CKON-FM
- Akwesasne; Mohawk nation;
- Broadcast area: Akwesasne; Canada–United States border;
- Frequency: 97.3 MHz
- Branding: 97.3 CKON

Programming
- Format: Adult contemporary Country
- Affiliations: CBS News Radio; WPTZ;

Ownership
- Owner: Akwesasne Communication Society

History
- First air date: September 29, 1984
- Call sign meaning: Reference to "sekon", the Mohawk word for "hello".

Technical information
- Licensing authority: Mohawk Nation Council of Chiefs and Clanmothers, Akwesasne Mohawk Nation
- ERP: 10,000 watts (unofficial)
- Transmitter coordinates: 44°59′58″N 74°39′19″W﻿ / ﻿44.9994°N 74.6552°W

Links
- Website: ckonfm.com

= CKON-FM =

Radio station in Akwesasne, Mohawk Nation territory

CKON-FM (97.3 FM) is a private radio station located in Akwesasne, a Mohawk nation territory that straddles the Canada–United States border (and also, on the Canadian side, the interprovincial border between Quebec and Ontario). The station's studios are located in the Akwesasne Communication Society Building; that building is itself on both sides of the international border, with part of it being in Hogansburg, New York, and part of it in Saint Regis, Quebec. The ACS building was deliberately constructed on the international border as a symbol of Mohawk defiance between Canada and the United States, as well as an expression of communal unity.

Its licence was issued by the Mohawk Nation Council of Chiefs and Clanmothers. The station broadcasts on 97.3 MHz and is owned and operated by the Akwesasne Communication Society, a community-based non-profit group.

The call sign CKON is a reference to the Mohawk word "sekon" (or "she:kon"), which means "hello" in English.

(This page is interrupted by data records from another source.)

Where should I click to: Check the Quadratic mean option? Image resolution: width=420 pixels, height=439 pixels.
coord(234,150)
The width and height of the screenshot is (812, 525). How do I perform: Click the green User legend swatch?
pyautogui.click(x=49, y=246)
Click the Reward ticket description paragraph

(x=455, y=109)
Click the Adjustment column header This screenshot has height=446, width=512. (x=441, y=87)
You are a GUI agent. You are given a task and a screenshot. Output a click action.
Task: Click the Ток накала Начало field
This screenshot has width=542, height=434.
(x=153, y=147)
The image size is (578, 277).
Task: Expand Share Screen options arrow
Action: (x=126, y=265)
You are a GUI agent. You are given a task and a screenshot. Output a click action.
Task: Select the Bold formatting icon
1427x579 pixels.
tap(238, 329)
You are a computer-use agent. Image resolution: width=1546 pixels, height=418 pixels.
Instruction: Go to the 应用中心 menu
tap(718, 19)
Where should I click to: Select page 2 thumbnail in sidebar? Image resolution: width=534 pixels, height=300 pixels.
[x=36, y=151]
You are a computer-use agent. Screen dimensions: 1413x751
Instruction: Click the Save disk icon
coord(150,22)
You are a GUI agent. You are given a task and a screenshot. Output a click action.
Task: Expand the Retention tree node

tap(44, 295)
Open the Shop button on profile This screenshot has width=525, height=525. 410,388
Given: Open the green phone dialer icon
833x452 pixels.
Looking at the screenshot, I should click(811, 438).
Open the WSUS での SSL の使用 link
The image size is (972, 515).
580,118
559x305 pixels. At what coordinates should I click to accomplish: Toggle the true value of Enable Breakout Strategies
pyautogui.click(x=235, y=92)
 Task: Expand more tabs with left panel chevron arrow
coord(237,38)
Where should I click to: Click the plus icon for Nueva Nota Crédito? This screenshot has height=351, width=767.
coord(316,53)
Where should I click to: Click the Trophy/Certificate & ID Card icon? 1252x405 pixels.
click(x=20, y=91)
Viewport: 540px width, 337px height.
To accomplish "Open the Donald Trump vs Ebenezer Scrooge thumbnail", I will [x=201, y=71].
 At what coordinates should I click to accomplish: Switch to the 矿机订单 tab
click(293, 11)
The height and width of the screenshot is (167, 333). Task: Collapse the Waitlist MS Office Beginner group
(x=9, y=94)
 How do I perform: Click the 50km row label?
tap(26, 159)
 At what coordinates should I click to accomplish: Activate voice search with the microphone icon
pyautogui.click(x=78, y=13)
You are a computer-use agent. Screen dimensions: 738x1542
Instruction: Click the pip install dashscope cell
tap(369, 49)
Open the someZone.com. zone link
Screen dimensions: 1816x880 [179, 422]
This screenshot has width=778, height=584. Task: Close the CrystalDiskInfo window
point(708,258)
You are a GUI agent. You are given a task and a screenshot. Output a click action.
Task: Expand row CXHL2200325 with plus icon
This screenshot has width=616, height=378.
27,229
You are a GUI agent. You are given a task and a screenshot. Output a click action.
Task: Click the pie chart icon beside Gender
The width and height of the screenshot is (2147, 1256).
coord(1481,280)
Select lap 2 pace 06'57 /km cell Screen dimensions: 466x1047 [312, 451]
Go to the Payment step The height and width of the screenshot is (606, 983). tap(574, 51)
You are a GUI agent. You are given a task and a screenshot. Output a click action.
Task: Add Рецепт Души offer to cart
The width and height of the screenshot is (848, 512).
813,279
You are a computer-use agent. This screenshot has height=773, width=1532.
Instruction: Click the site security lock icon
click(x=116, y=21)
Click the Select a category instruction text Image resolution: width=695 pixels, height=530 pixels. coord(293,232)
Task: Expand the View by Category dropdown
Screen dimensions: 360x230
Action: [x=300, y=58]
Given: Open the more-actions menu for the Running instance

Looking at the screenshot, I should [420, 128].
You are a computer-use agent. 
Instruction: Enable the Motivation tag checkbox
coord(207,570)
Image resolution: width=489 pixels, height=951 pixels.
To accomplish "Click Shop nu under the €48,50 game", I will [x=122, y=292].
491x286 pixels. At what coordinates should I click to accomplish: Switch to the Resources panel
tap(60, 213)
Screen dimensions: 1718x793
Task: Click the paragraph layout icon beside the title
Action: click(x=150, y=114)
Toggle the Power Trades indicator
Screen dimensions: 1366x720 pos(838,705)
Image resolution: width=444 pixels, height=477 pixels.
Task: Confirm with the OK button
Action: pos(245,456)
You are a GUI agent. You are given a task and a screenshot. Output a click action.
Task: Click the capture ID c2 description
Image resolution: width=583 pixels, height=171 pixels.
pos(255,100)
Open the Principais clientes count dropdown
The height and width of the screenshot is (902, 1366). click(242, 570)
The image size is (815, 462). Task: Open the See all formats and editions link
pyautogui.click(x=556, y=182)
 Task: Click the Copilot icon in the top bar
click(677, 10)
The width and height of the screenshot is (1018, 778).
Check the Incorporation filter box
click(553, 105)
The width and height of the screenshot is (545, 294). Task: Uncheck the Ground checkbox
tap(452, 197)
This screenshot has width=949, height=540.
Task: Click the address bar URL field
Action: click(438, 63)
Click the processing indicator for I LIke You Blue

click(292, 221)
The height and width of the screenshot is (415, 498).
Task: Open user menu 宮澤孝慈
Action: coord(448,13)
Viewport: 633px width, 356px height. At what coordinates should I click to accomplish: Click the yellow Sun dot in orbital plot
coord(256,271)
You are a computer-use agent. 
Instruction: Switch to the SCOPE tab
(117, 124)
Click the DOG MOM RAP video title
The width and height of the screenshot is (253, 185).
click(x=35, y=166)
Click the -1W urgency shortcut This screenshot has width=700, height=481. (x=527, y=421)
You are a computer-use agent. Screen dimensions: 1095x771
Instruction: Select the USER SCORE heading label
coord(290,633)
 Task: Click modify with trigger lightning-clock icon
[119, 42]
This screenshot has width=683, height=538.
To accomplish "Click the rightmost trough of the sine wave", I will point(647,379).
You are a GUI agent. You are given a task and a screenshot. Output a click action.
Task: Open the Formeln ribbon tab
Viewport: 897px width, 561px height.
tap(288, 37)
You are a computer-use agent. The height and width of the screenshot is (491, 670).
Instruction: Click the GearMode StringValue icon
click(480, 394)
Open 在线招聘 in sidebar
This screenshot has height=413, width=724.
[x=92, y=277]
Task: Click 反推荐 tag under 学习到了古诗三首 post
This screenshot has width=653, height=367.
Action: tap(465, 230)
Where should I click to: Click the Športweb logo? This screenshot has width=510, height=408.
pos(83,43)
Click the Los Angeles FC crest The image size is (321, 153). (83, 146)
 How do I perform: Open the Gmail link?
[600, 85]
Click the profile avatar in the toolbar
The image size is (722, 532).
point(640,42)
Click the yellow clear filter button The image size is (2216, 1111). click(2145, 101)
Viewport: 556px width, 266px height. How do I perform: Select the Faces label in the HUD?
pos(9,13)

While the station uses a call sign that would give the impression of being a licensed Canadian station, according to an article from the Canadian Journal of Communication, it is not, and there is no record of the station being licensed by the Canadian Radio-television and Telecommunications Commission (CRTC), or by the United States Federal Communications Commission (FCC). As such, official technical information about the station is unavailable; however, the station is reported to use 10,000 watts of effective radiated power, and its transmitter site is reported as being located on the Canadian side of the border, in St. Regis (part of the Quebec portion of the reserve). The building CKON is housed in is located on the Canada-United States border. CKON's tower is located on the US portion of the reserve. The station is licensed by a proclamation from the Akwesasne Mohawk Nation given via the Mohawk Nation Council of Chiefs. It is the only radio station in North America operating under the exclusive jurisdiction of an aboriginal government. Its founding board consisted of the following members: Frank David, Brian Cole, Salli Benedict, Lloyd Benedict, Diane Lazore, Doug George-Kanentiio and Francis Boots.

==History==
The Akwesasne Communications Society was formed in May 1982. The founding members of the ACS were: Diane Lazore, Francis Boots, Salli Benedict, Lloyd Benedict, Doug George-Kanentiio, Frank David and David Brian Cole. After two years of development CKON-FM went on the air on October 1, 1984, from its temporary facility on Cornwall Island. A permanent facility was built in St. Regis in 1988 with part of the broadcasting studios south of the 45th parallel (the border between Canada and the United States) and the administrative offices north of that line.

==Programming==
CKON-FM has a country music format, but also has adult contemporary music during evenings and oldies on Sundays. CKON-FM also strives to play local and nationwide Native artists. CKON-FM broadcasts in English and Kanien'keha, the language of the Mohawks.

Other programming include an All-Mohawk program hosted by Teddy Peters on featuring native music along with other popular songs of all genre, plus a weekday Mohawk Language Lesson program, after the local news and community announcements.

In addition to music and discussion programming, CKON is also the official broadcaster of Cornwall Colts Junior-league ice hockey. It also airs weather updates provided by Plattsburgh, New York NBC affiliate, WPTZ.